Salimos de un año extremadamente difícil, la pandemia por el COVID-19 marcó a fuego la situación social y económica mundial. Nuestro país jugó sus cartas a preservar la salud de la población, en detrimento de dejar la economía casi a la deriva durante los meses del aislamiento. Pobres resultados se registraron en ambos frentes; el famoso pico de casos nunca terminaba de llegar, los casos aumentaron por fuera de lo previsto y la economía sintió duramente el golpe por la falta de actividad en innumerables sectores.

El inicio del 2021 nos encuentra en una delicada situación; parte de la población siente el hartazgo del encierro, desafía las restricciones y la cantidad de contagios crece de manera sostenida.
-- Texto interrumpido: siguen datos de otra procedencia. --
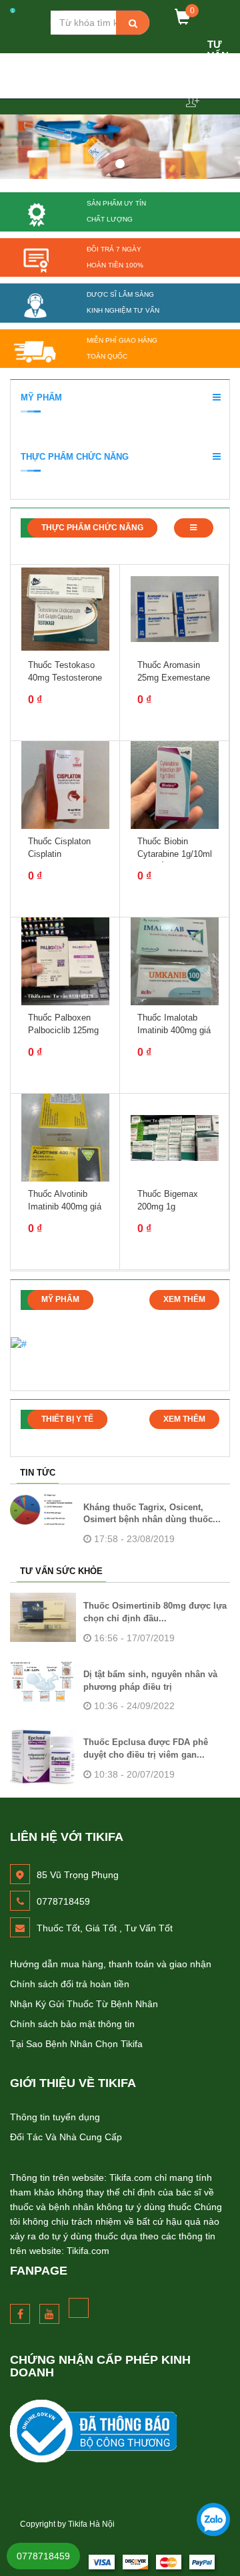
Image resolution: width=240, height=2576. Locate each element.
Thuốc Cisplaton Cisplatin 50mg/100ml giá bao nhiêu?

Sobrevuela la sensación de nuevas restricciones, cuestión esta que la situación económica difícilmente pueda sobrellevar sin costos. Este año que comienza estará marcado por algunos hitos que marcarán un atisbo de recuperación o seguir en el largo camino del achicamiento y déficit económico. En principio, resulta casi esencial la negociación con el FMI para la restructuración de la deuda pública. La Argentina paga un 16 % sobre la emisión de bonos de su deuda en un contexto mundial de tasas mínimas; ningún plan es viable en la medida que no se resuelva esta situación. El Gobierno no da señales claras; por un lado, se aprueba una ley que afecta a la clase pasiva, con el claro motivo de bajar el holgado déficit del sistema previsional. Por otra parte, se mantienen planchadas las tarifas de servicios públicos, medicina prepaga, etc., a efectos de no ganarse el malhumor social, principalmente el de la clase media. Y acá se produce el claro contrasentido; en un año de elecciones de término medio, la ambición de intentar ganar los comicios condiciona muchas de las decisiones económicas.

En resumen, la tragedia sanitaria, más allá de los planes de vacunación (ambiciosos por cierto), está lejos de terminar. Y el condicionamiento de este contexto se verá trasladado a una situación económica frágil. Esperamos con ansiedad el devenir de los meses, la progresiva normalización de la situación sanitaria y la esperada recuperación de nuestra economía.